For the first time ever, an international conference dealing with immune system and blood clotting issues was hosted by Israel. The conference was organized and led by Dr. Lilach Bonstein, Director of the Blood Bank Laboratory at Rambam Health Care Campus.
Dr. Lilach Bonstein, Director of the Blood Bank Laboratory at Rambam Health Care Campus who also serves as Director of the Platelet and Neutrophil Immunology Laboratory, is the first Israeli to head a unique, two-day online medical and international conference that addresses the need to identify and treat diseases and failures of the immune system and blood clotting. Representatives of blood banks and central laboratories from more than 40 countries around the world took part in the recently-held conference.

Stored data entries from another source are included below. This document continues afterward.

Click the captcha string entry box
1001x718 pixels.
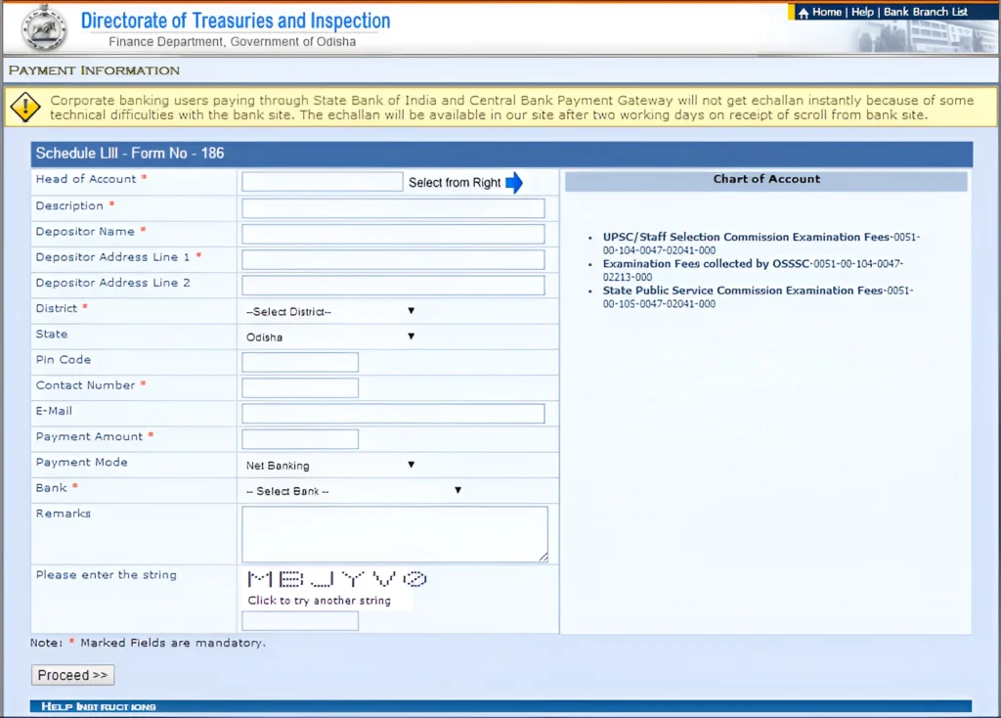[299, 620]
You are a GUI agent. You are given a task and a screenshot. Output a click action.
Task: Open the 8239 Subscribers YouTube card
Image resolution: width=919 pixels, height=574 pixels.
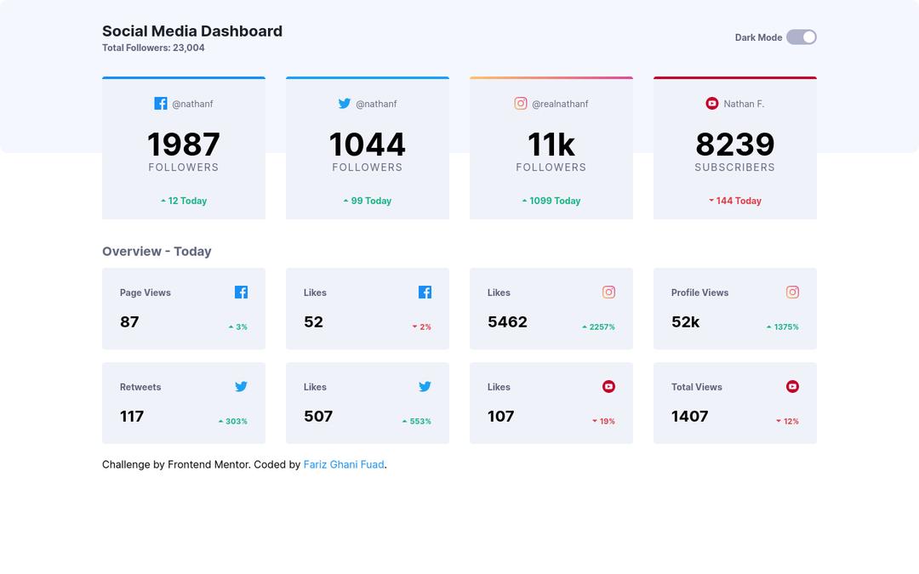[735, 149]
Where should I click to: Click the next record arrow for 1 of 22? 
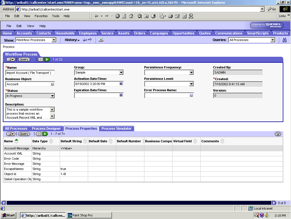coord(47,59)
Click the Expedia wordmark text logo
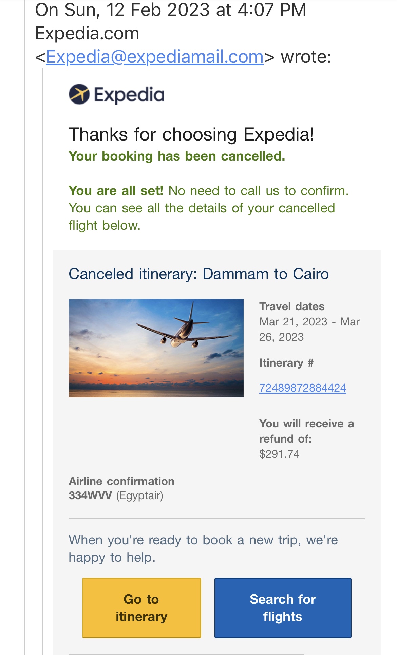The image size is (397, 655). point(129,95)
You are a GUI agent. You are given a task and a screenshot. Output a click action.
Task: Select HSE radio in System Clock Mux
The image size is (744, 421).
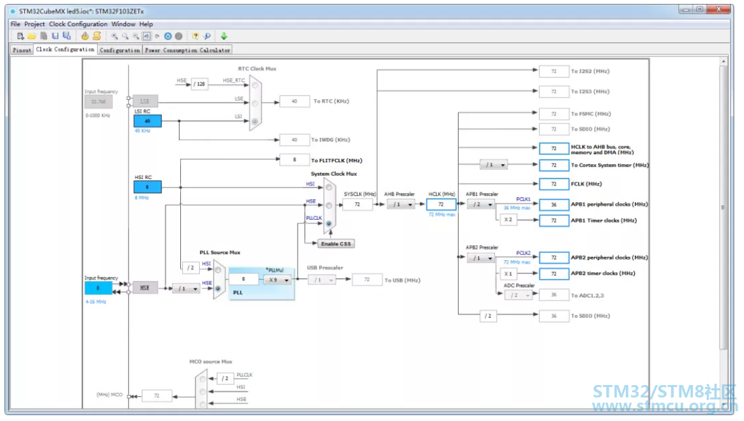pyautogui.click(x=329, y=205)
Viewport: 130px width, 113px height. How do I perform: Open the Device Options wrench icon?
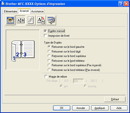click(x=51, y=20)
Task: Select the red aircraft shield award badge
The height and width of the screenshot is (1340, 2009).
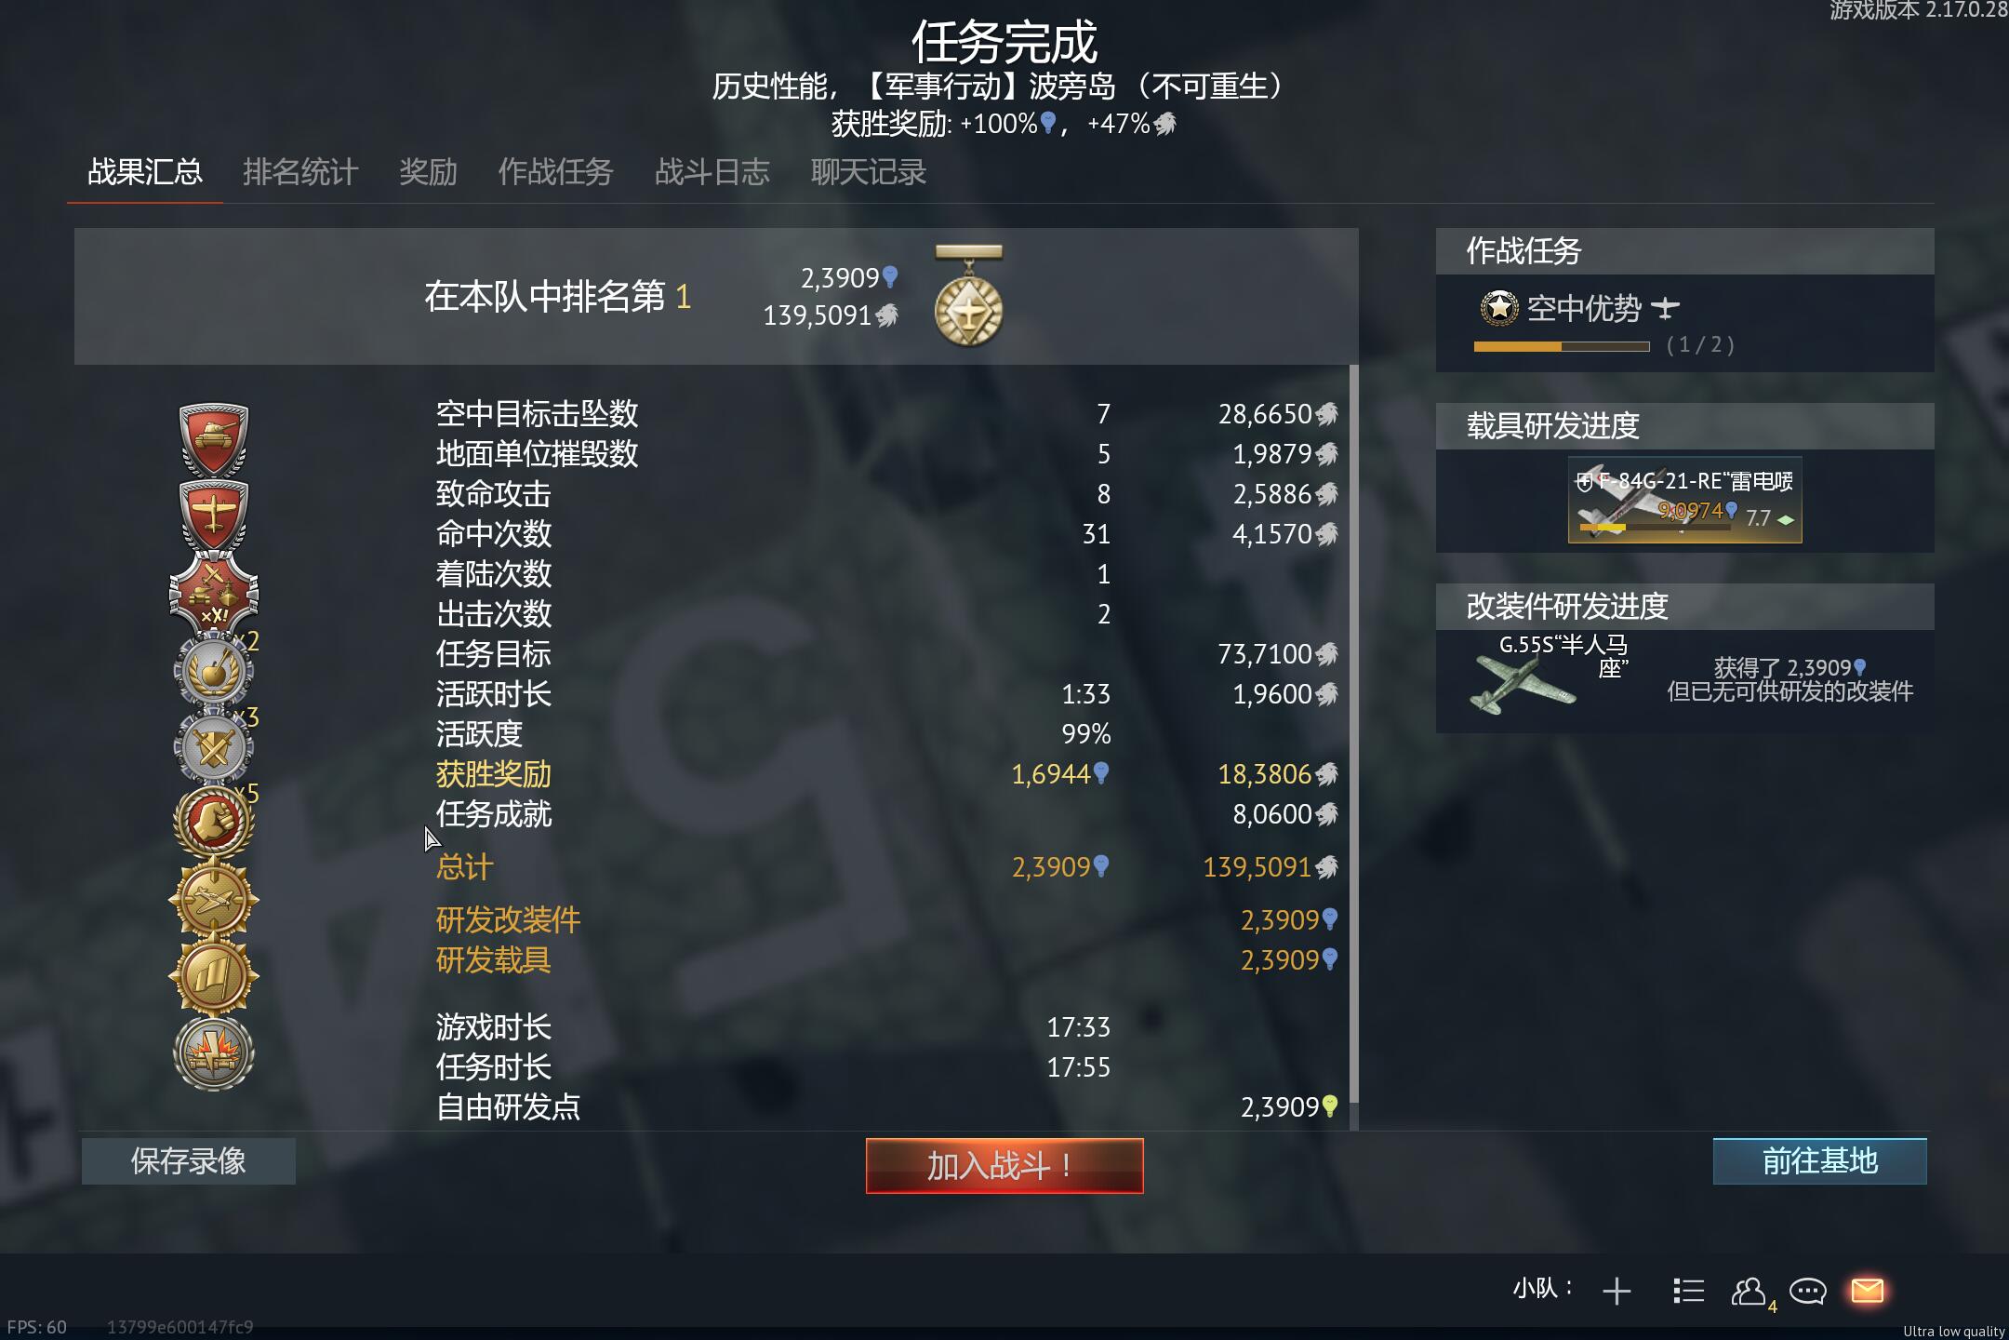Action: [214, 515]

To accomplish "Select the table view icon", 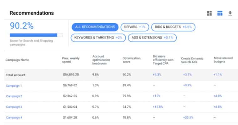I will (220, 13).
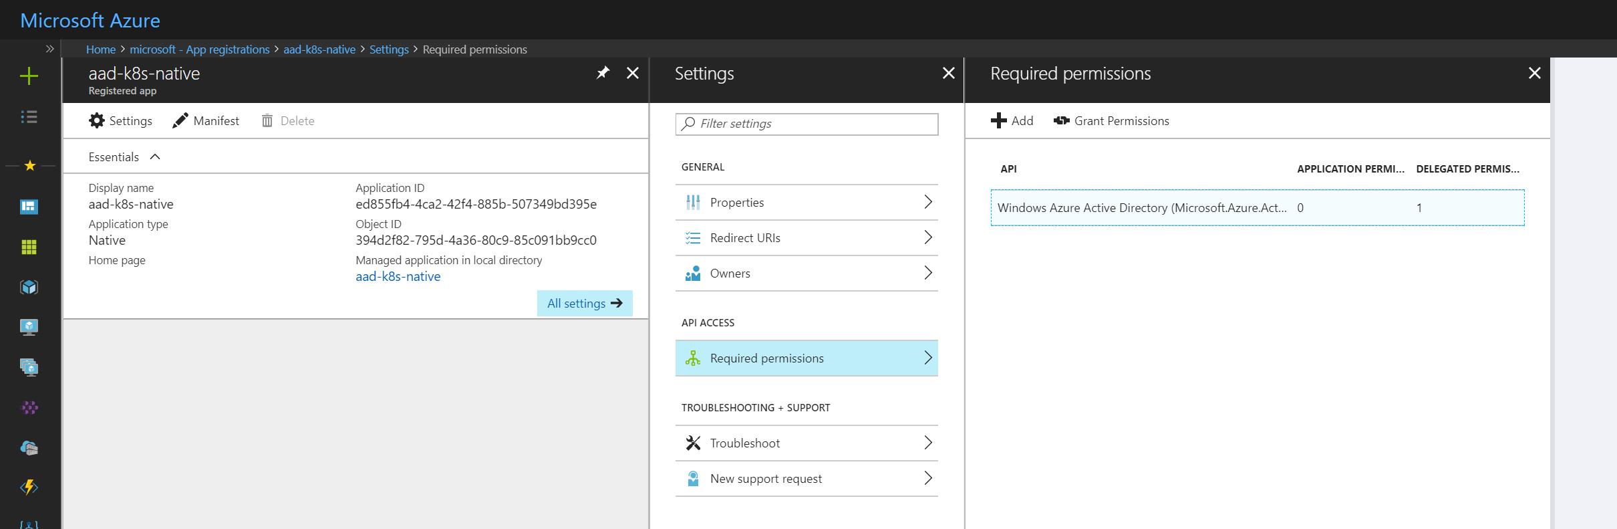
Task: Open the Resource groups cube icon
Action: coord(29,287)
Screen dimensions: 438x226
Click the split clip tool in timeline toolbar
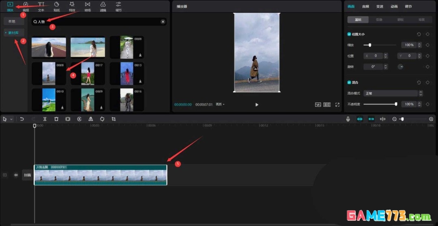[45, 119]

This conference—held now for the 16th time—originated in Paris, France, in 1990. Among the participants were experts from Europe, Japan, the United States, Canada, Brazil, and Australia, and included several neighboring countries with whom Israel has no diplomatic relations.
Among the many studies presented at the conference was a unique study conducted in the Clinical Hematology Laboratory at Rambam in collaboration with Dr. Doua Bakri, a pediatric hematologist at the Rebecca Sieff Hospital in Safed, who found a link between pediatric COVID-19 patients and the formation of dangerous antibodies that destroy their immune systems. The results of the study have generated great interest among experts worldwide, and will be made available to members of the medical community so that they can tailor the right treatment for children who have contracted the coronavirus and become ill.
The Platelet and Neutrophil Immunology Laboratory at Rambam headed by Dr. Bonstein is the only laboratory in the country that specializes in the detection and identification of antibodies leading to immune system failure and blood clotting. The presence of the antibodies in the blood can lead to the destruction of the cells of the coagulation system (platelets) and in their absence, the patient is exposed to the danger of life-threatening bleeding in the lungs and brain. One of the laboratory’s areas of specialty is the identification of these antibodies during pregnancy, which can cross the placental barrier, reach the fetus, and lead to cerebral hemorrhage. Identifying these antibodies in the laboratory is therefore critical for preventing life-threatening bleeding in pregnant women, helping with the decision regarding suitable treatment for saving the life of the fetus.
In one of the conference sessions, Dr. Bonstein presented the story of a young woman from a Bedouin tribe in Israel’s Negev Desert whose first and second pregnancies ended in fetal death. Only after the parents’ blood samples were sent to Rambam was a rare antibody previously known primarily in the Far East found in the mother. Locating the rare antibody helped diagnose and tailor the most appropriate treatment for the mother, which resulted in a healthy third pregnancy, at the end of which, a healthy baby was born.
Recalls Dr. Bonstein, “Over 400 participants from dozens of countries around the world took part in a conference that dealt with a very unique medical niche for blood banks around the world, through which advanced detection testing allows us to tailor treatments as never before. I am proud to head this important conference, to represent Israel in general and Rambam Health Care Campus in particular – both as leaders in the field and to present our extensive, advanced work. I thank the hospital management for leading the important medical work in this area.”